For Miller, “After the Fall” and Quentin’s personal torments are seen as deeply autobiographical. Just as Quentin’s first two wives play prominent roles in the play, Miller wrote the play two years after he had married his third wife — and two years after his second wife, Marilyn Monroe, had died of a drug overdose. In fact, critics largely slammed Miller for what they charged was his exploitation of Monroe’s death. Miller claimed the resemblance was merely coincidence and that he was merely ruminating over his ability to connect with women in his life. After his father died four years later, however, he would write “The Price,” in which two brothers work to accept their own father’s death.
But “After the Fall” is far more sweeping in scope. Quentin also dealt with his father’s “fall” when he went bankrupt during the Depression. And Miller also considers the “fall” of the entire world as seen when he visits a concentration camp with Holga, his new, German girlfriend. (In 1962, Miller had married the Austrian-born Inge Morath.) And don’t forget Miller was writing the play shortly after the McCarthy era in the U.S.

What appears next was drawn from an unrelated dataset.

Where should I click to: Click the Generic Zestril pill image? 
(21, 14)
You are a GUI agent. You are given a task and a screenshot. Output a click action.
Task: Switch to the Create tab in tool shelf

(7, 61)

So who is counseling Quentin? The play never says. Maybe it’s just an inner dialogue with his conscience, much as Miller may be mulling over his own life as he writes the play. In the end, he reaches a reconciliation that, as you suggest, might be wise for most of us: We’re all imperfect and mistake-prone, but we should forgive ourselves, embrace life and strive to do better.
Who was the first woman to be placed in nomination for president by a major political party?

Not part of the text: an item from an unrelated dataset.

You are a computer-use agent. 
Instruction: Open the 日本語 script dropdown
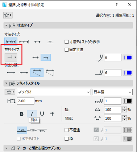(x=112, y=92)
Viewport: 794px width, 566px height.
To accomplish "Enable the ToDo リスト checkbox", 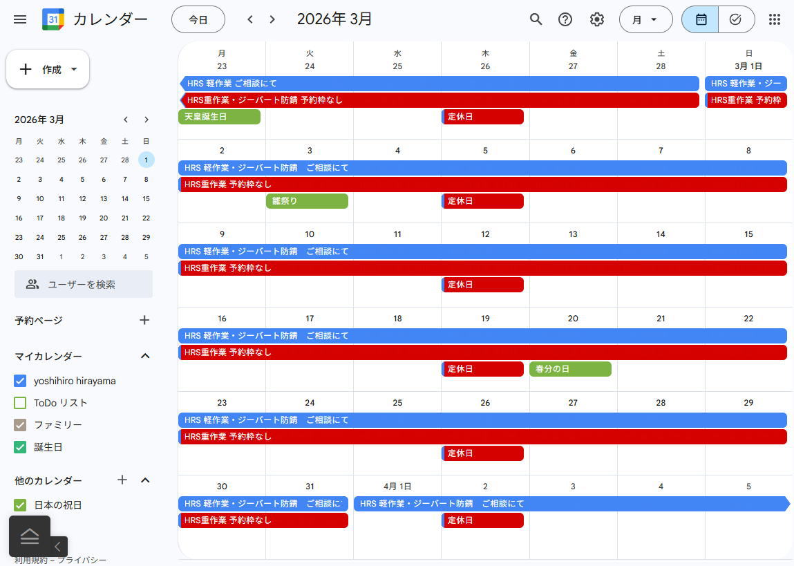I will pyautogui.click(x=20, y=403).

Answer to Sunday’s trivia: You’re likely familiar with the name Amelia Earhart, but you probably don’t know Geraldine Mock. You should. From March 17 to April 19, 1964, this 39-year-old Columbus, Ohio, mother of three became the first woman to fly solo around the world. Covering 23,103 miles, she set seven records, including first woman to fly across both the Atlantic and Pacific oceans. She later was honored by President Lyndon Johnson.